Further information on Drug driving can be found at;-

What do I do if I forget to take a regular dose of Pregabalin?

If you forget to take a dose take it as soon as you remember unless it is time to take the next dose. Do not take two doses at the same time.

Who should I telephone if I need advice urgently about my Pregabalin?

If you have any queries do not hesitate to contact the pain clinic Monday to Friday 9.00am – 4.00pm.

Pain clinic, Hull University Teaching Hospitals NHS Trust, Pain Service Outpatients Department, East Riding Community Hospital, Beverley (01482) 478868

Outside the normal pain clinic hours (Monday to Friday 9.00am till 4.00pm) you can contact your own doctor within their working hours.

Out of these hours if you have any queries, contact NHS111 and inform them that you are taking pregabalin. They will then be able to contact the Pain / Palliative Medicine Consultant on duty for advice.

General Advice and Consent

Most of your questions should have been answered by this leaflet, but remember that this is only a starting point for discussion with the healthcare team.

Consent to treatment

Before any doctor, nurse or therapist examines or treats you, they must seek your consent or permission. In order to make a decision, you need to have information from health professionals about the treatment or investigation which is being offered to you. You should always ask them more questions if you do not understand or if you want more information.

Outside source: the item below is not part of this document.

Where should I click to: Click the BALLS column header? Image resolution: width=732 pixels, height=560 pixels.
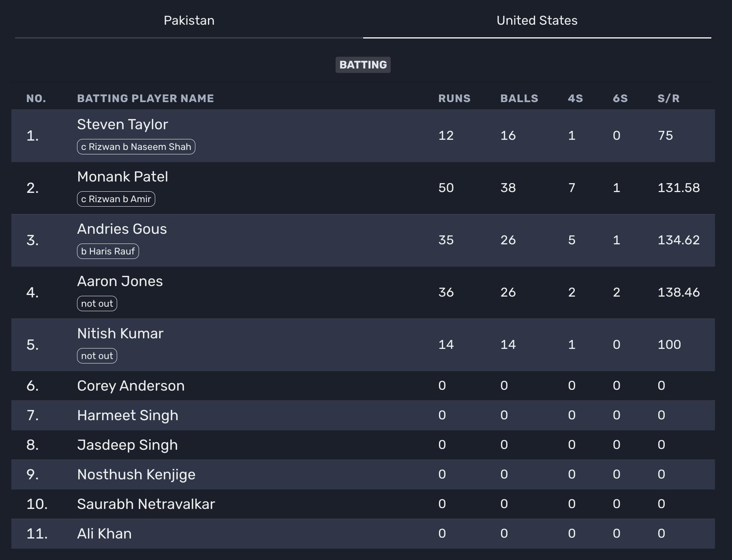click(x=519, y=98)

The information you receive should be about your condition, the alternatives available to you, and whether it carries risks as well as the benefits. What is important is that your consent is genuine or valid. That means:

  • you must be able to give your consent
  • you must be given enough information to enable you to make a decision
  • you must be acting under your own free will and not under the strong influence of another person

Information about you

We collect and use your information to provide you with care and treatment. As part of your care, information about you will be shared between members of a healthcare team, some of whom you may not meet. Your information may also be used to help train staff, to check the quality of our care, to manage and plan the health service, and to help with research. Wherever possible we use anonymous data.

We may pass on relevant information to other health organisations that provide you with care. All information is treated as strictly confidential and is not given to anyone who does not need it. If you have any concerns please ask your doctor, or the person caring for you.

Under the General Data Protection Regulation and the Data Protection Act 2018 we are responsible for maintaining the confidentiality of any information we hold about you. For further information visit the following page: Confidential Information about You.

If you or your carer needs information about your health and wellbeing and about your care and treatment in a different format, such as large print, braille or audio, due to disability, impairment or sensory loss, please advise a member of staff and this can be arranged.